カズのペニスが奥深くまで来る。前の気持ちイイとこを押し潰すように、中を擦って、はしたない格好が真正面からじゃきっと丸見えだって思うと、たまらない快感に震える。
「ナオ……」
やらしい? カズには見えない?
「ン、カズ……」
俺の、カウパー零してる。さっき自分の指で広げて柔らかくした孔で、セックスしてる。
「あぁ……」
「ナオ」
「っ、っ」
お互いに声が零れそうで必死になってキスをした。舌を伸ばして、絡ませながら、お互いの身体に自分を押し込んで、掻き混ぜてる。奥まで全部、カズの。
「やばい、ナオ」
「っ、っ……っい、よ、カズ」
ベッドじゃないだろ?
「ここ、なら、音、しないから」
ギシギシ軋んだ音しないから。
「だから、床……で、待ってた」
ずちゅぐちゅって、カズのペニスを自分から腰をくねらせて、扱きながら、後ろから抱きかかえてくれるカズに身体を捩ってキスをした。
「もっと、して、カズ」
「っ」
目が合った瞬間、そうねだると、息を噛み殺したカズが俺を抱きかかえたまま、体勢を入れ替える。ベッドの上に置いておいたカズの、デートの時に貸してくれた柔らかいグレーのストールを下に敷いて、そして、本能任せの腰付きで、四つん這いになった俺を後ろから激しく突いてくれる。
「ン、ンンんっ、ン」
強い一突きに、耐えられなくて、ストールに顔を埋めるようにうつ伏せになった。繋がった孔を犯して欲しそうに高く掲げるように差し出して。
「んんっ」
どうしよう。これ、ダメだ。
「っ、ナオ?」
「っ」
ほら、知られてしまった。今、とても興奮してることを。カズのペニスをきゅぅぅんって孔がやらしく締め付けて。
「カズの匂い好き、なんだ。だから」
「……」
「これ、貸してくれた時からずっと」
嬉しそうに身体がカズにしゃぶりついたから。
「こうされたかったから、ぁっ、んんんっ」
「今のはナオが悪いよ」
「ン、ン、んん」
「俺もずっとナオとこうしたかったんだから。責任取って」
「っ」
激しいセックスにずり上がりそうになるのを、俺はストールをぎゅっと握って堪えて。
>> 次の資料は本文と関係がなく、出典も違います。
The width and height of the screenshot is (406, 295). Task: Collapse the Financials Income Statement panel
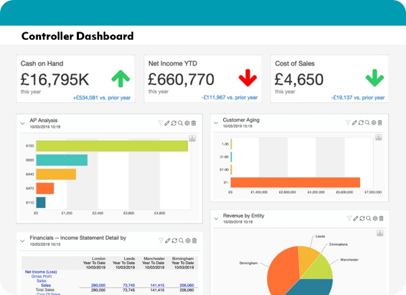[x=23, y=240]
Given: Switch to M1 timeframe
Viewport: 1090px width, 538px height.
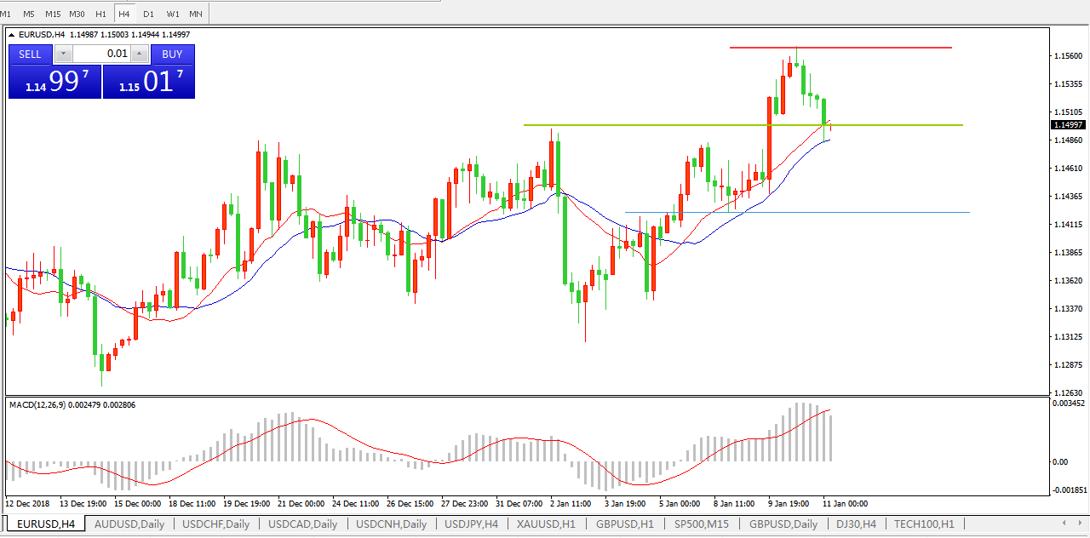Looking at the screenshot, I should tap(6, 14).
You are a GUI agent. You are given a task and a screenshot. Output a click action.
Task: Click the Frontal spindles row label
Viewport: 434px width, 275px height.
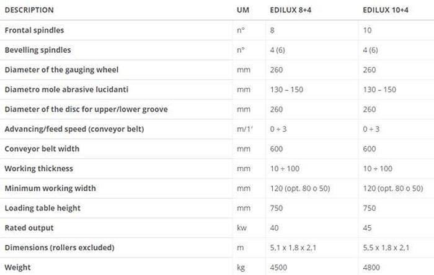point(34,30)
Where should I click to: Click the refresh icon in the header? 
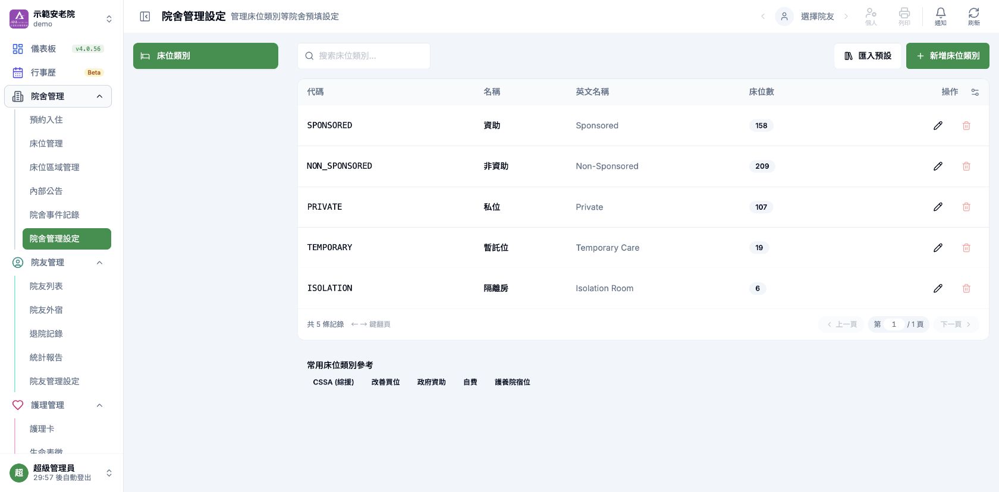pyautogui.click(x=974, y=16)
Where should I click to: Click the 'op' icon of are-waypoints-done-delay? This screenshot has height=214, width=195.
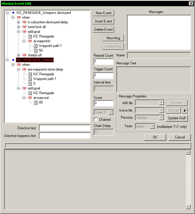pos(24,69)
後ろから犯してくれるカズをちらりと見た。
「ナオっ」
苦しそうに顔をしかめるカズを見ながら、声を零さないように柔らかいストールに顔を埋めながら、腰を鷲掴みにされてる。
「っっっっっ」
ナオがゴム越しにイクのを感じたら、蕩けるほど気持ち良かった。
「ぁっ……はぁ、はぁ、はぁ」
「っ、っ、ね……ナオ」
「っ?」
「俺も記念みたいなの、もう一個欲しい」
「ンふっ……はぁっ……っ」
蕩ける以上、だ。溶ける。
「ね、ナオ、ちょうだい」
熱い舌に溶かされそうなくらい深いキスをされながら、まだ硬いままのカズのペニスがイったばかりの俺の中を擦って、くちゅりと甘い蜂蜜みたいな音が聞こえた。